== WHAT IS ASKED ==
Copy the lines of the listing below word for word, beginning at the line that has "How do I perform: Open" and ending after the line that has "Task: Open the Hands of Gold title link". Leave the pictures out of your copy.

== MATERIAL PROVIDED ==
* start *
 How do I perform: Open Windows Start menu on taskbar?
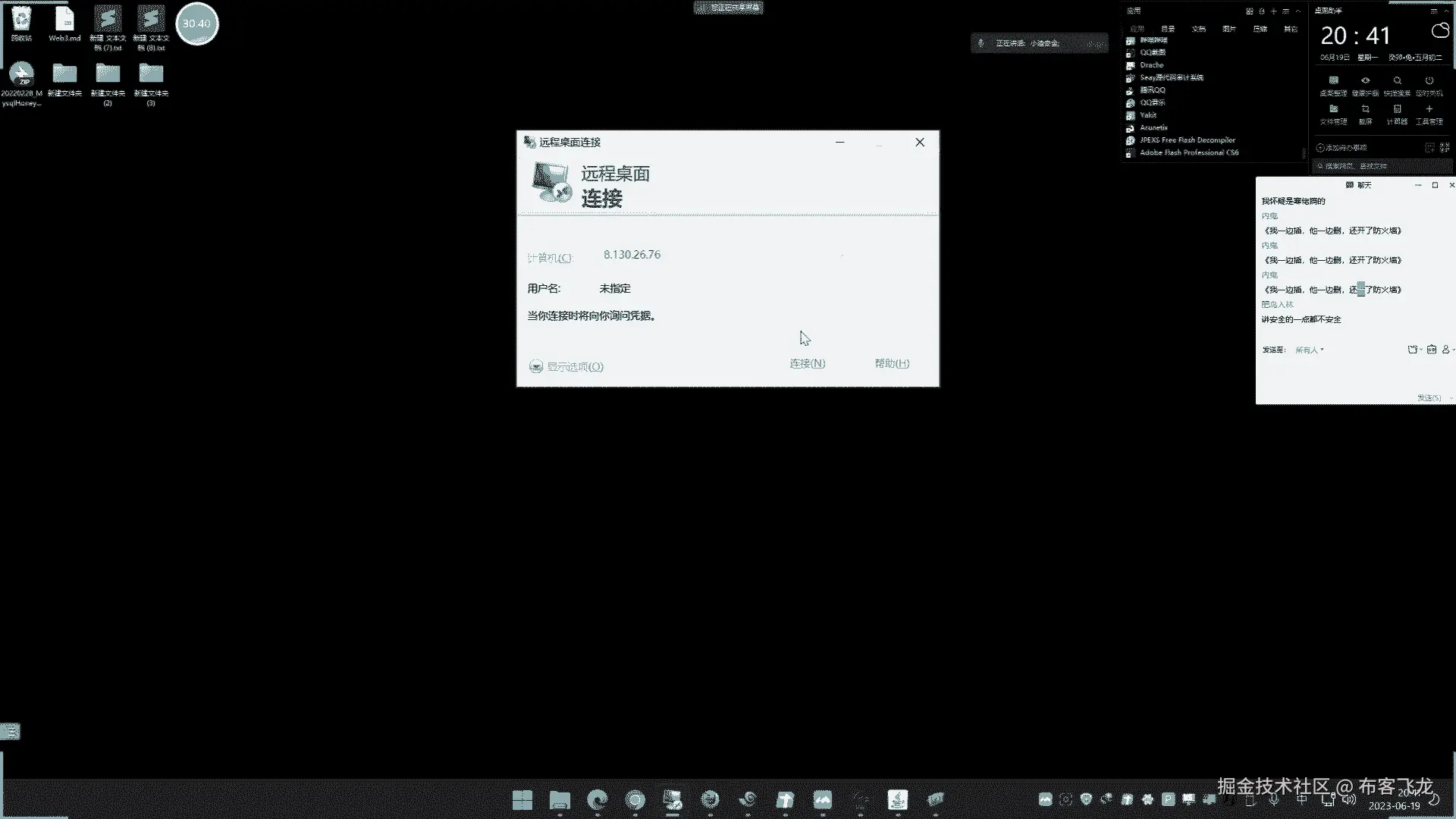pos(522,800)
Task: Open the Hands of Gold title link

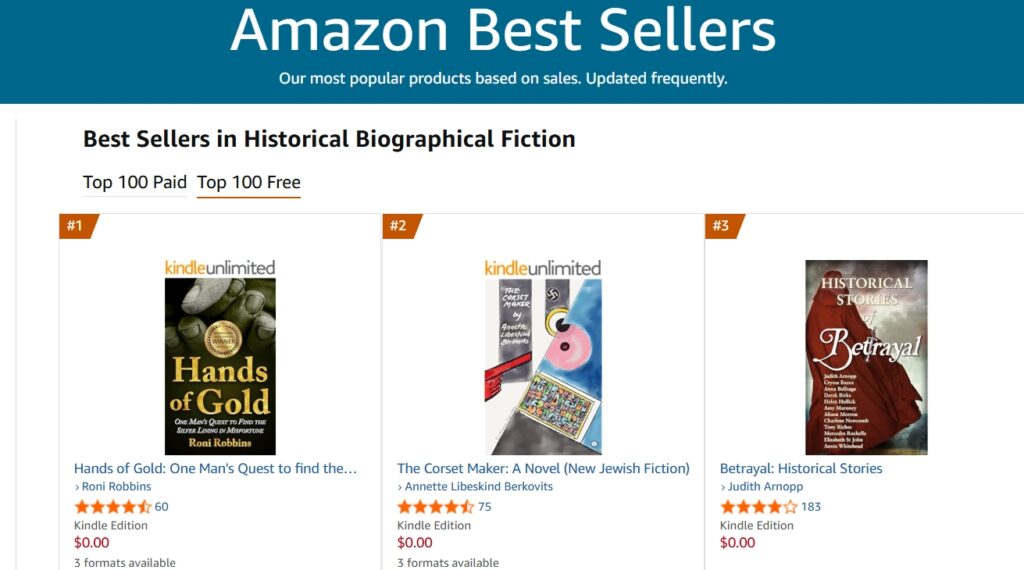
* end *
* start *
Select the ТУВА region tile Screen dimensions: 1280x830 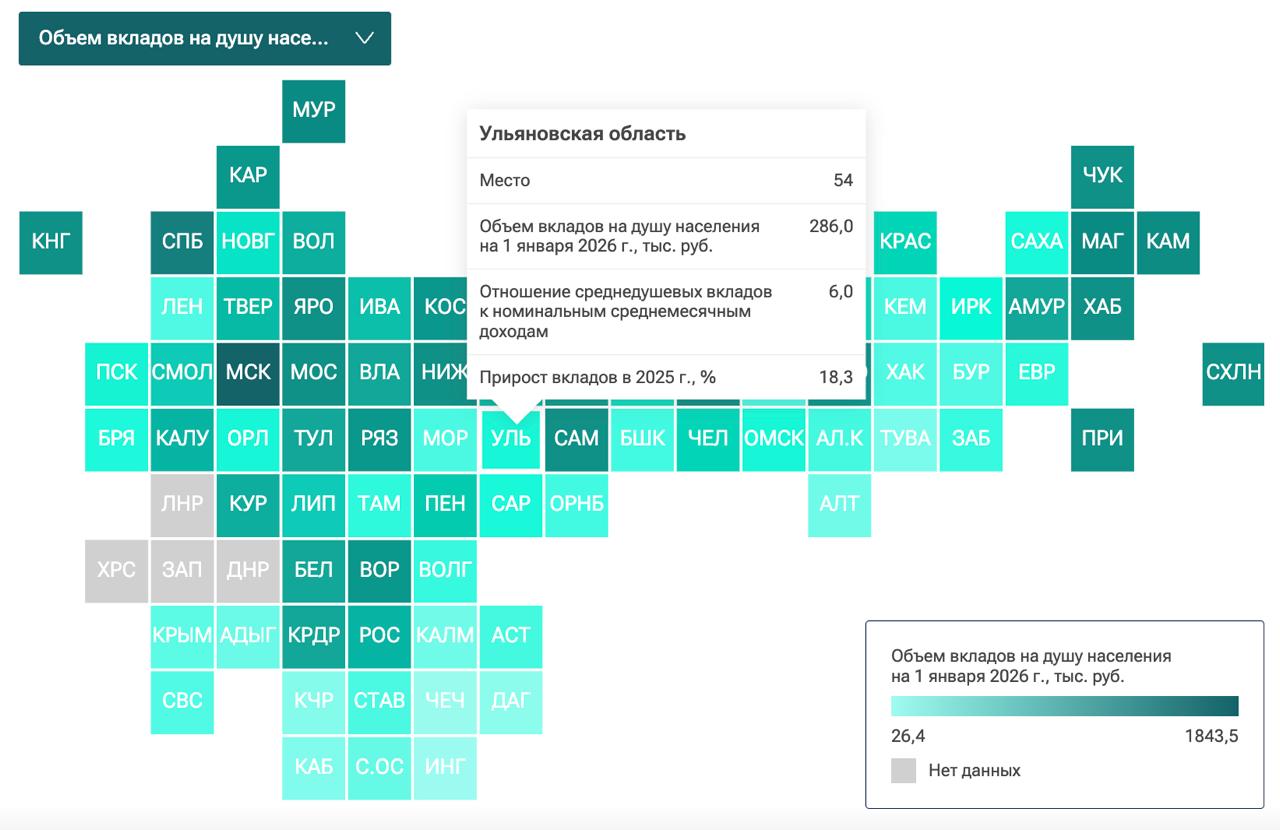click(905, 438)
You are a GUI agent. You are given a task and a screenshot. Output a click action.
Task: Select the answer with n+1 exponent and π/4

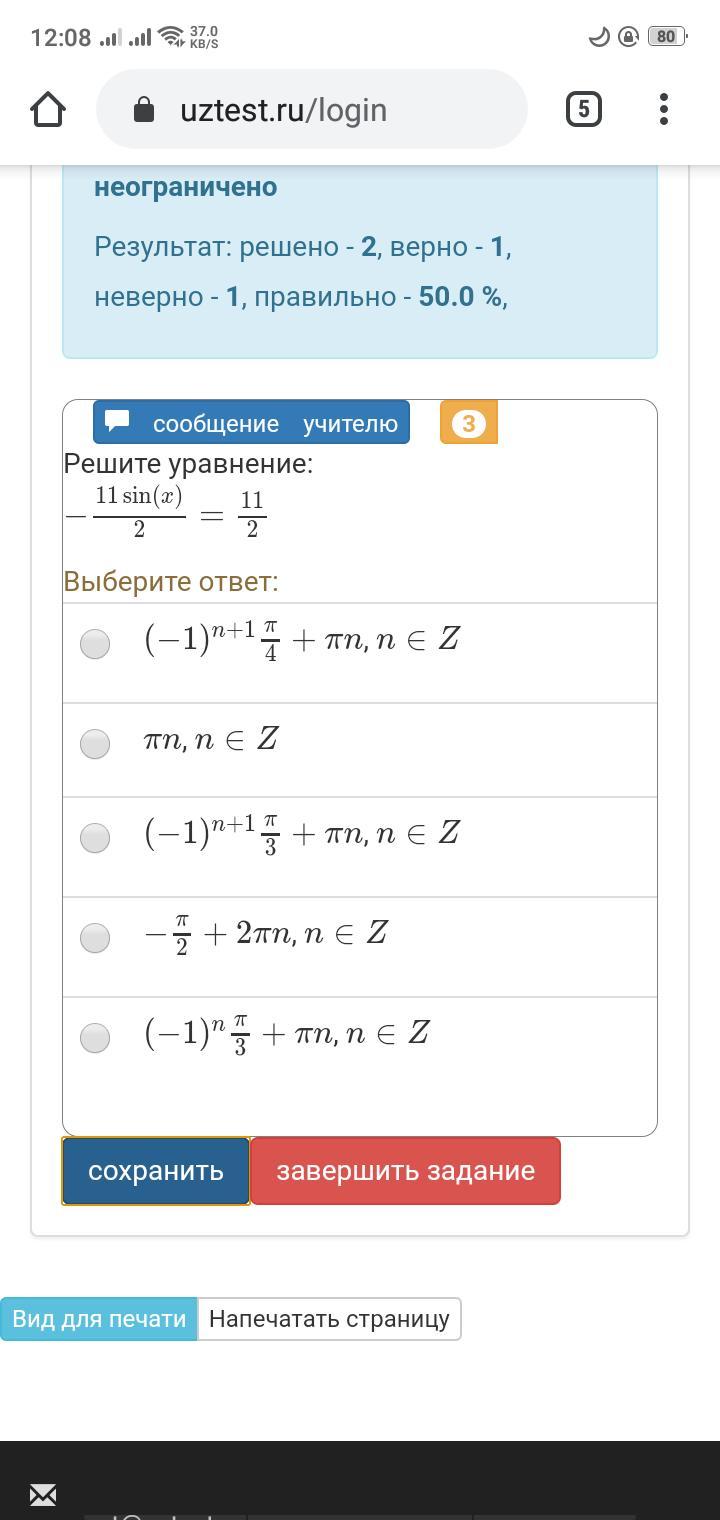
* end *
* start *
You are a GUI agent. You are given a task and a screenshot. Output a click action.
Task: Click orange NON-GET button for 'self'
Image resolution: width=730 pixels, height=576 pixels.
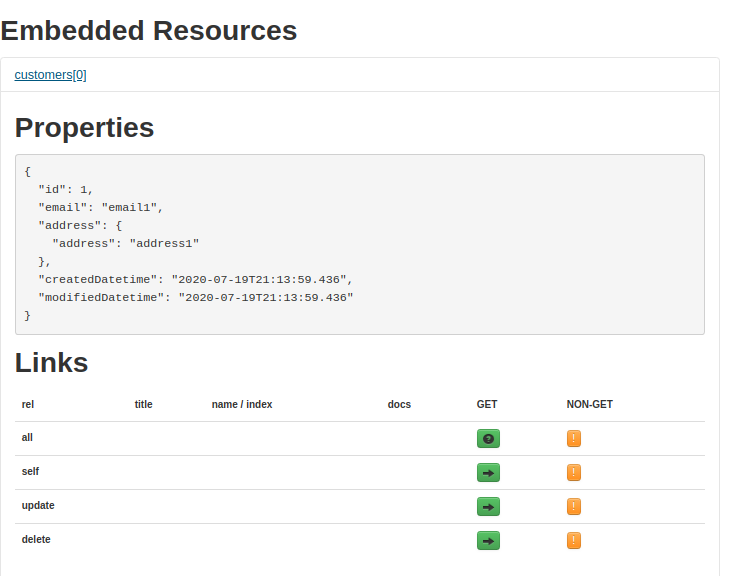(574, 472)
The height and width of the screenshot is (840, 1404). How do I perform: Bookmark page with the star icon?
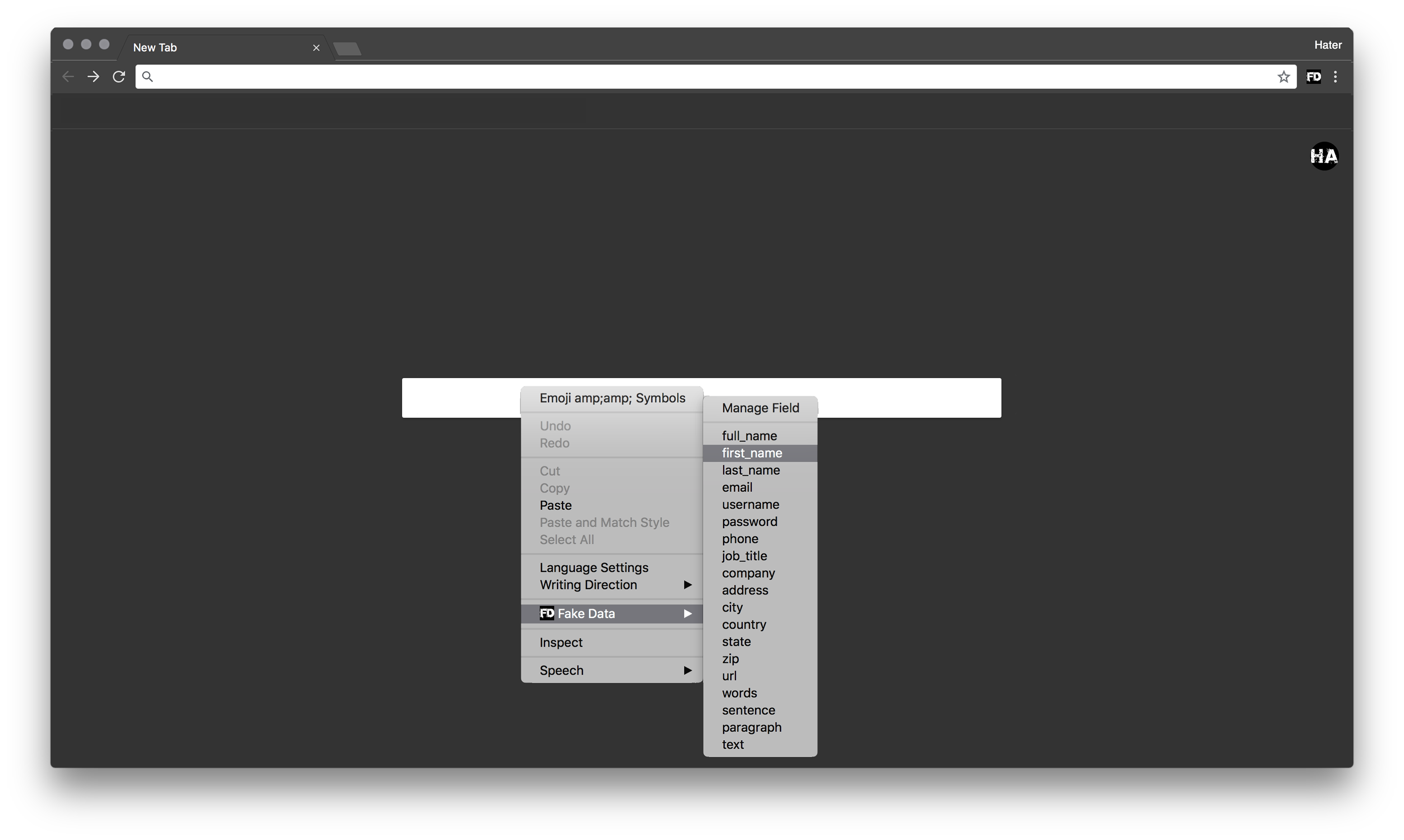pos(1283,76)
* end *
== EXERCISE RESPONSE ==
 How do I perform: Open Windows Start menu on taskbar?
pos(522,800)
Task: Open the Hands of Gold title link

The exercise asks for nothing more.